Price increases also impact populations other than caffeine-craving Swatties. The price increases at Swarthmore mirror those of many goods across the country. In an interview with The Phoenix, Associate Professor of Economics Maria Pia Olivero described inflation and the macroeconomic trends that contribute to price increases.
“Inflation is a sustained increase in the general price level. For an increase in prices to be considered inflation it has to be persistent over time and generalized; not particular to just a few sectors of the economy,” she said.
Inflation is not inherently problematic. In fact, economists at the Federal Reserve have historically implemented policies to maintain an inflation rate of about 2%, which is widely considered optimal for economic growth and stability.

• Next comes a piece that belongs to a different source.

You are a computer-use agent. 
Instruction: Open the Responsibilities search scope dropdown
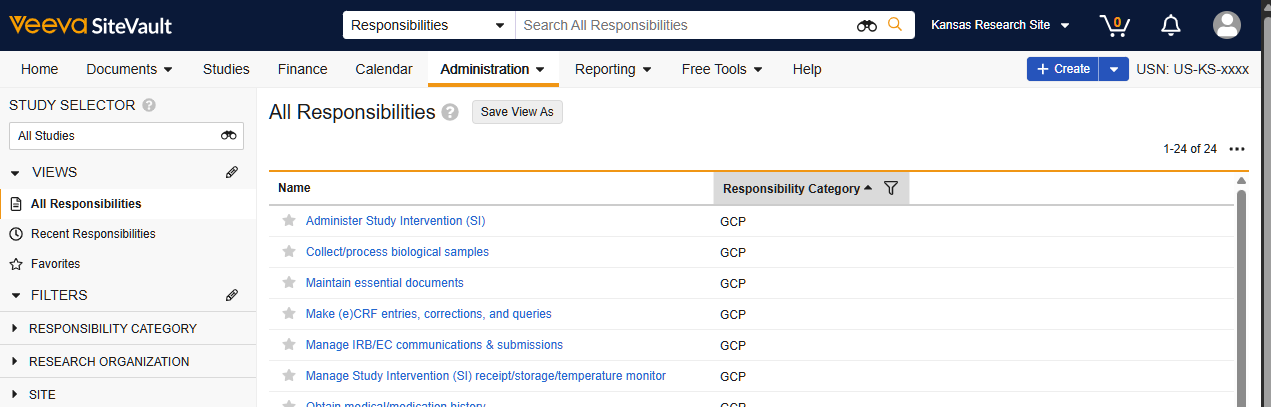click(x=428, y=25)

However, economists today are quite worried about the current inflation rate. Professor Olivero characterized the perfect storm of current macroeconomic trends, including firms’ struggles to provide consumers with the goods they are demanding. The “pull” from consumer spending, matched by a “push” from supply issues, has caused a shortage, or mismatch, between supply and demand, driving prices up.

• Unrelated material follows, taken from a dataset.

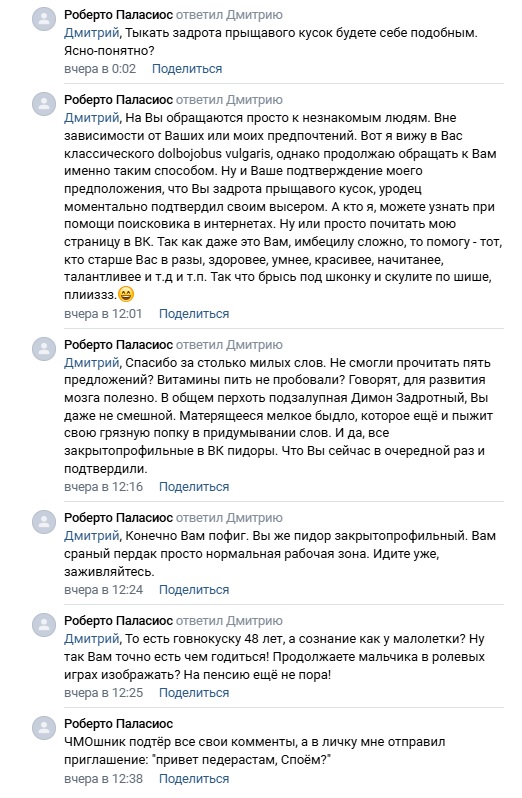
Task: Click 'Дмитрий' mention starting the 12:16 comment
Action: pyautogui.click(x=92, y=363)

“These days [inflation] is particularly bad because it has reached 10% in some of the most conservative estimates, but also because it originates in both demand-pull and cost-push factors,” she said. “The former are related to the fact that aggregate absorption, consumption and investment as well as public spending, are very high. The latter relate to the constraints in labor markets, energy prices, and supply-chain issues that are raising most firms’ cost of production,” Olivero commented.
This imbalance results from a bidding war, climbing prices, and what amounts to a “regressive tax,” or a tax on those with the least wealth. Professor Olivero pointed out that because low-income individuals spend a larger portion of their income each month on goods required for daily life, they have less left to save. High-income individuals on the other hand, spend a smaller proportion of their paychecks each month, and invest what they don’t spend into assets, which maintain their value even through high inflation, thereby protecting their wealth.

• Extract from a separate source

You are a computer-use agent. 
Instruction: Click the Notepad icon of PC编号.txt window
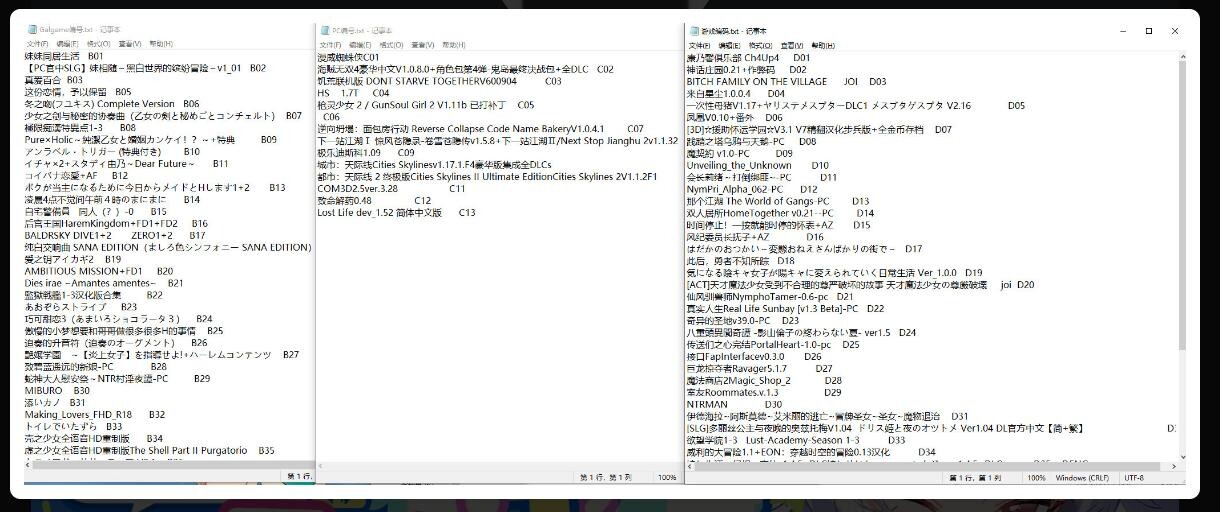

College students are typically among the low-income earners, since most students either don’t work or only work part time. When asked specifically about the effect of inflation on populations of college students, Professor Olivero explained that the outcome is typically not in the students’ favor.
“[Inflation specifically] affects college students because tuition and fees will need to rise to keep up with institutions’ increases in operating costs. Cost of living, traveling, food, and others will also rise,“ Olivero explained.
Professor Olivero’s predictions have already come to fruition, since the college increased tuition from $73,206 (two-semesters) to $77,354 (+5.7%). The increase from 2020 to 2021 was roughly half that, at just 3%.
Baked into the price increase is the rising cost of meal plans. In 2021, boarding at Swarthmore was $8,112. This year, the price is $8,922 (+10.0%).
Since the college provides students with the same number of Swat Points year after year, each dollar they provide is worth less than those of previous years. By charging students more for less valuable dining points, students have less purchasing power; in other words, Dining Dollars are worth less than they were in previous years.
Conversely, Swarthmore meal swipes maintain their value because each swipe buys the same amount of food as it did in previous years. Richard Green, Associate Director at Dining Services, emphasized this point when asked how Swatties could make the most of their dining plans.
“I would say students should figure out what works best for them based on their schedule and preferences. Also, they should take advantage of using their meal swipes when able,” he said.
Sung called for more transparency and collaboration between dining services and the student body.
“I think it’s a matter of calculation, ultimately. So I think if they [increase prices], then they should present the calculations that they’re doing and give us the opportunity to judge for ourselves whether these costs are really the best that they can do.”